Duty of Loyalty: No self-dealing without disclosure and approval, also implicated in the usurpation of corporate opportunity.
BJR
Under the BJR a directors who meet the Duty of Care are protected against lawsuits challenging the decision. In making their decision the Director is allowed to rely on opinions and reports of other directors, corporate officers, corporate employees, and outside experts if the reports are within their competence.
Piercing the Corporate Veil
Generally, shareholders in a properly formed corporation are not personally liable for the obligations of their corporation. However, court will pierce the corporate veil and hold shareholders personally liable where:
- Corp formalities have been ignored;
- The corporation was inadequately capitalized; or
- The corporate form is being used to perpetrate a fraud.
Alter Ego
Where shareholders treat the corporation as their alter ego, such as where they take corporate funds for personal use, and the corporation does not have sufficient funds to pay its creditors as a result, the courts will often pierce.

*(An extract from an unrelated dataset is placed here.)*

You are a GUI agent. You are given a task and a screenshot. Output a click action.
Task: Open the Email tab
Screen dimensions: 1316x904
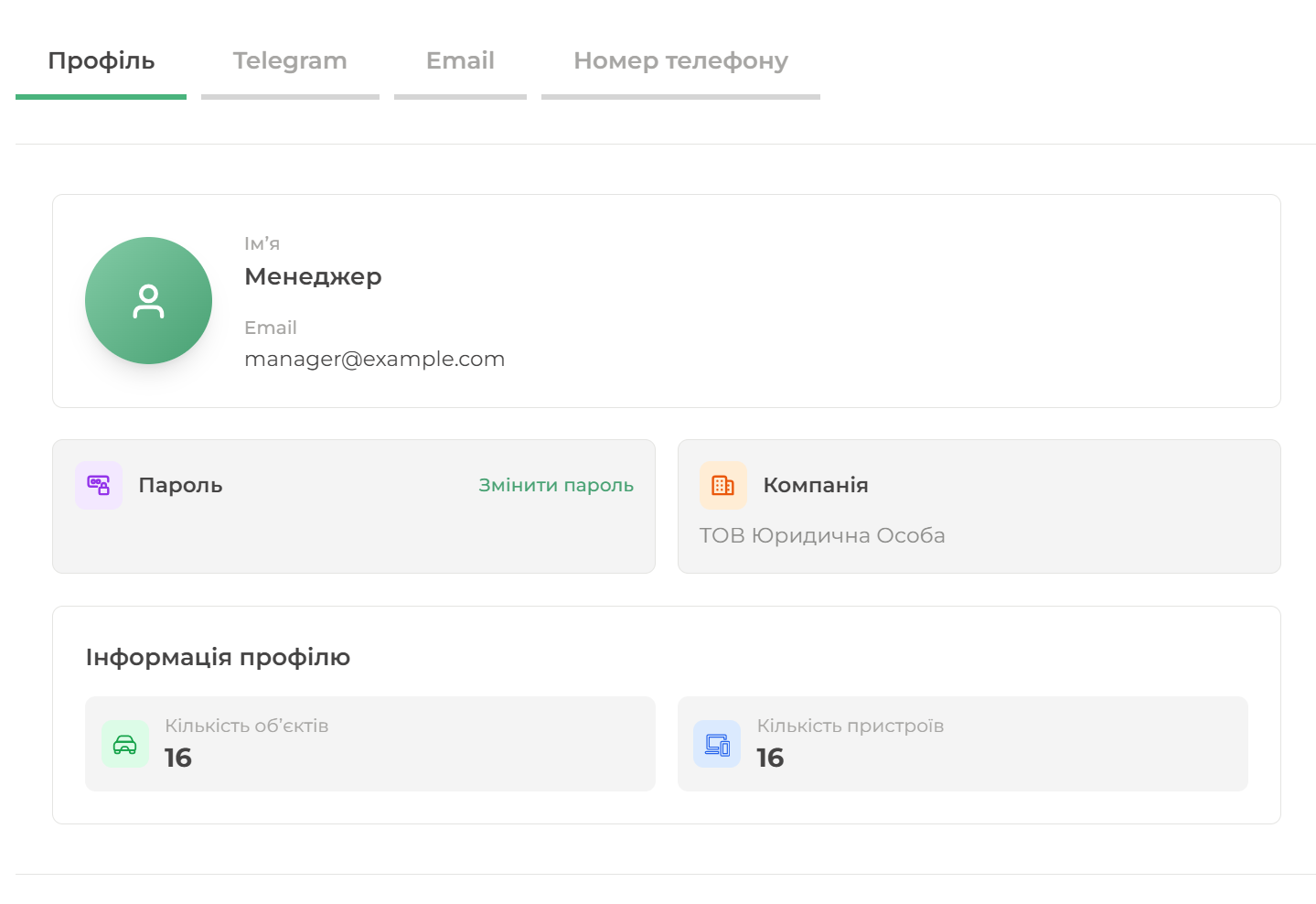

Duty of Loyalty: Insider Information
Corporate officers are fiduciaries and owe their corporation the duty to act in its best interests and not for personal gain. A corporate officer who has inside information has a duty to disclose that information to the shareholder with whom he deals or refrain from trading.
Duty of Care
Corporate directors are fiduciaries of the corporation and must (i) act in good faith, (ii) with the care of an ordinarily prudent person under like circumstances, and (iii) in a manner reasonable believed to be in the best interests of the corporation.
Approval of a Merger
Approval by the Board > Notice to SH > Approval by SH.
Effect of Shareholder Approval
A person may be estopped from complaining about actions that he himself approved; (ii) however, estoppel works only when all material facts are known by the party against whom estoppel is sought.
Compelling Payment of a Dividend
- Absent a provision in the Articles of Incorporation or Bylaws the declaration of a dividend is left to the discretion of the Board.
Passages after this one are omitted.